In 1842 a curious group of three seated figures of goddesses, bearing baskets of fruit in their laps, were discovered in digging a sewer in Hart Street, Crutched Friars. The group is now at the Guildhall.

The House of Crutched Friars, or Friars of the Holy Cross, at the corner of Hart Street, was founded by Ralph Hosiar and William Sabernes, about the year 1298. The founders themselves became friars of the order, and to them Stephen, the tenth prior of the Holy Trinity, granted three tenements for 13s. 8d. In the reign of Henry VIII. the Crutched Friars solicited the City magistrates to take the establishment under their patronage. At the dissolution the watchful emissaries of Cromwell caught the Prior of Crutched Friars flagrante delicto, and down at once went the king's hammer upon the corrupt little brotherhood. The church was turned into a carpenter's yard and a tennis-court, and the friars' hall eventually became a glass-house. On the 4th of September, 1575, Stow says, a terrible fire burst out there that destroyed all but the stone walls." Turner dedicated his folio "Herbal" (1568) to Queen Elizabeth from this place.

The great benefactor to the Crutched Friars was Sir John Milborne, who was buried in their church. This worthy draper, mayor in the year 1521, was the founder of certain Drapers' Almshouses in the parish of St. Olave's, close to the old priory.

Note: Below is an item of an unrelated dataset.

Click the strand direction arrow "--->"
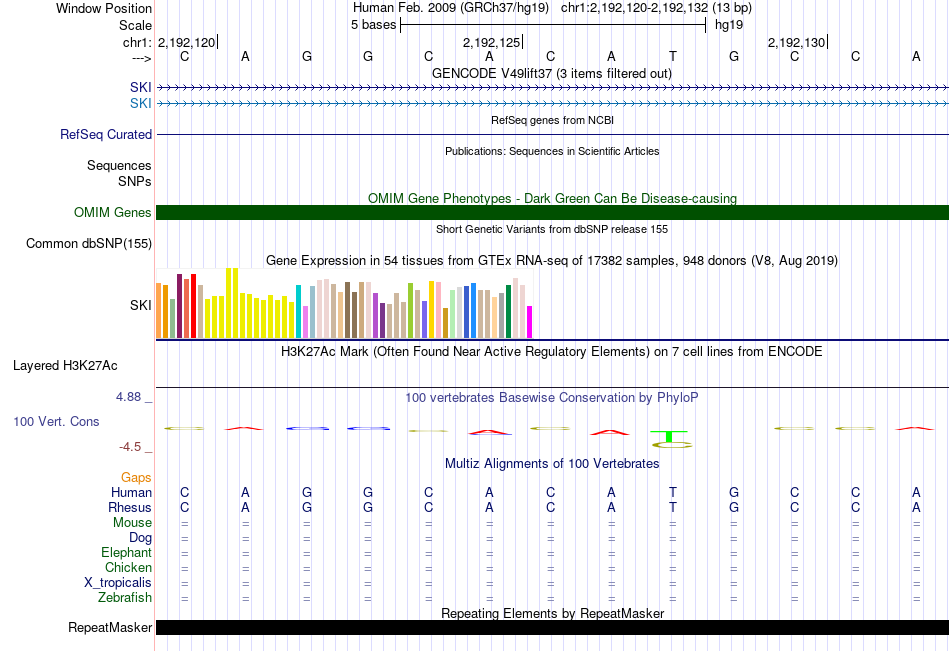The height and width of the screenshot is (651, 950). (141, 58)
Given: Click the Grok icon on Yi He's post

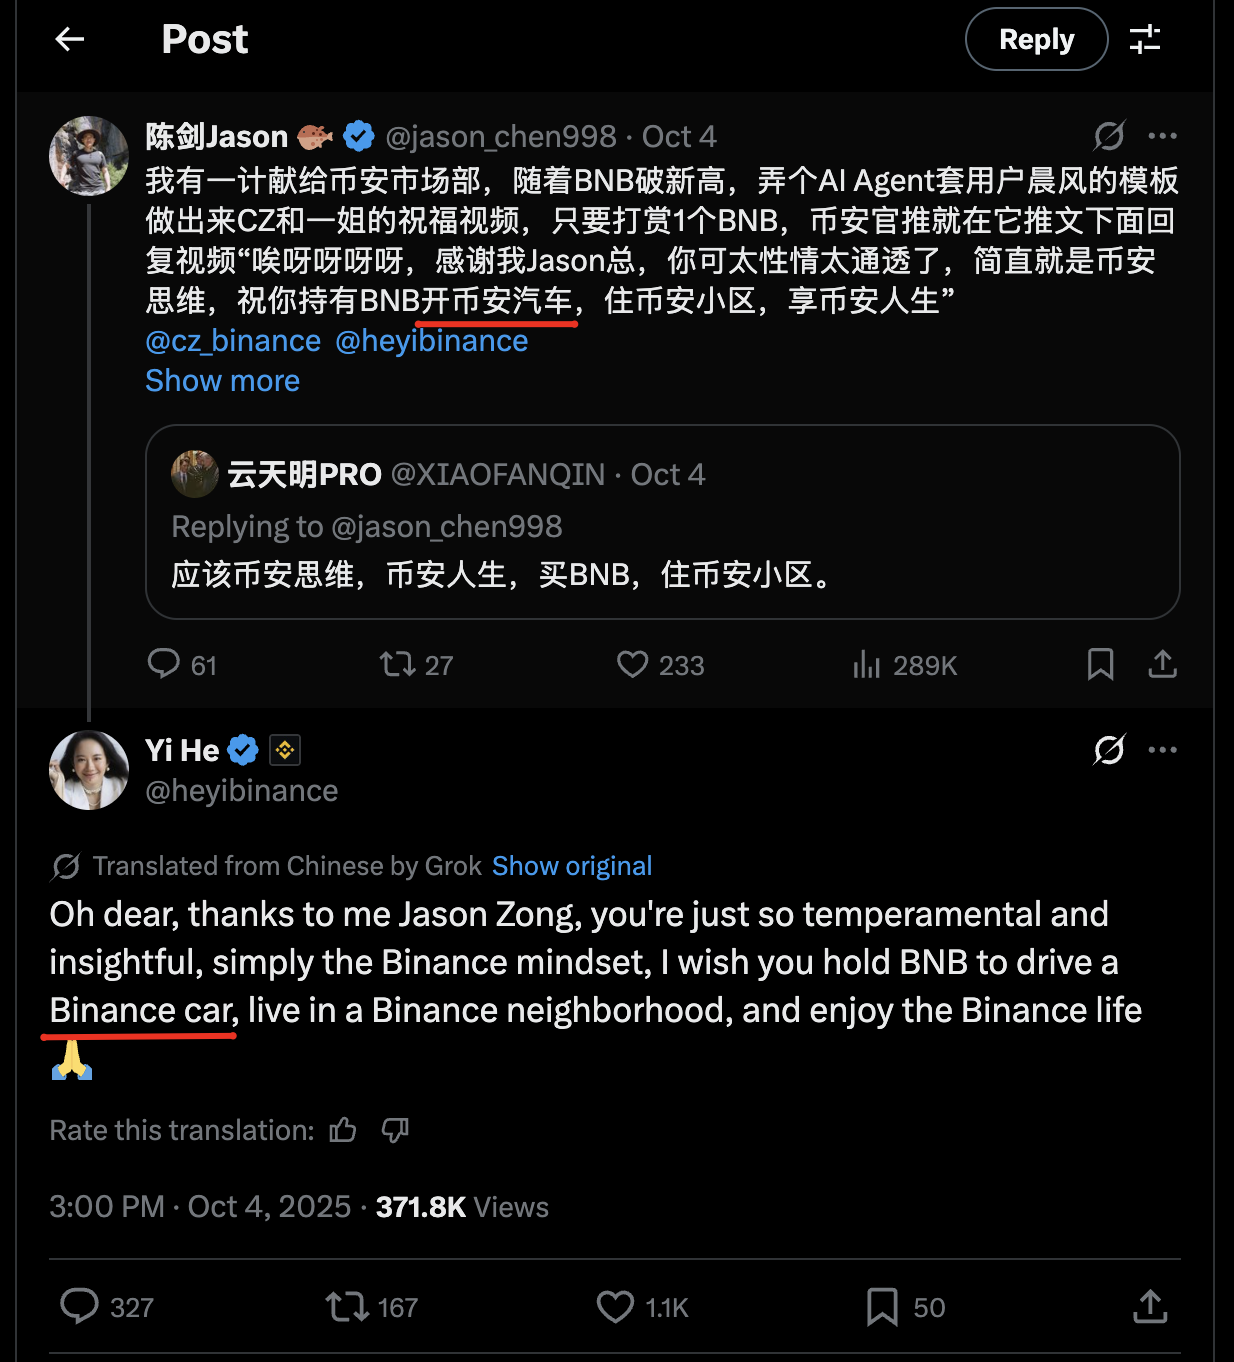Looking at the screenshot, I should click(1109, 749).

The will, given by Strype, is a curious exemplification of the funeral customs of the old religion, and of the superstitions of the reign of Henry VIII. By the last testament of Sir John, his thirteen bedesmen from the adjoining almshouses were required to come daily to the church and hear mass said or sung near the tomb of their benefactor, at eight a.m., at Our Lady's altar in the middle aisle; and before the said mass the thirteen bedesmen, one of them standing right over against the other and encompassing the tomb, were severally, two and two of them together, to say the "De Profundis," and a paternoster, ave, and creed, with the collect thereunto belonging; and those who could not say the "De Profundis" were required to say a paternoster, ave, and creed for the souls of Sir John and Dame Johan, and Margaret, Sir John's first wife, and the souls of their fathers, mothers, children, and friends, and for "all Christian souls." A good and comprehensive benediction, it cannot be denied.

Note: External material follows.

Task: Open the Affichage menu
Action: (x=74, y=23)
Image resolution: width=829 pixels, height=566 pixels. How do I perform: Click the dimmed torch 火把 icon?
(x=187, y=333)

The inmates of the Drapers' Almshouses received 2s. 4d. a month, the first day of every month, for ever. The bedesmen were to be of honest conversation, and not detected in any open crime. They were forbidden to sell ale, beer, or wine, "or any other thing concerning tippling." Over the gate of Milborne's Almshouses, says Strype, there was "a four-square stone, with the figure of the Assumption of our Blessed Lady, supported by six angels in a cloud of glory." Sir Richard Champion, mayor and draper, in Elizabeth's reign, gave £19 14s. a year to these same bedesmen. He also desired that every Sunday thirteen penny loaves of white bread should be given to thirteen poor people at the churches of St. Edmund, Lombard Street, and St. Michael's, Cornhill. He also gave the poor of each parish one load of charcoal (thirty sacks) every year; and to carry out these bequests, he left the Drapers' Company twenty-three messuages and eighteen garden-plots in the parish of St. Olave's, Hart Street. But Anthony Munday denies these last bequests, and thinks that Stow unintentionally slandered the Drapers' Company, by asserting that the terms of the will had not been carried out. Lord Lumley's house, built by Sir Thomas Wyat, in the reign of Henry VIII., adjoined these almshouses, and not far off was the house of the prior of Horn Church, in Essex, Northumberland House; and Poor Jewry, a small district of Jews.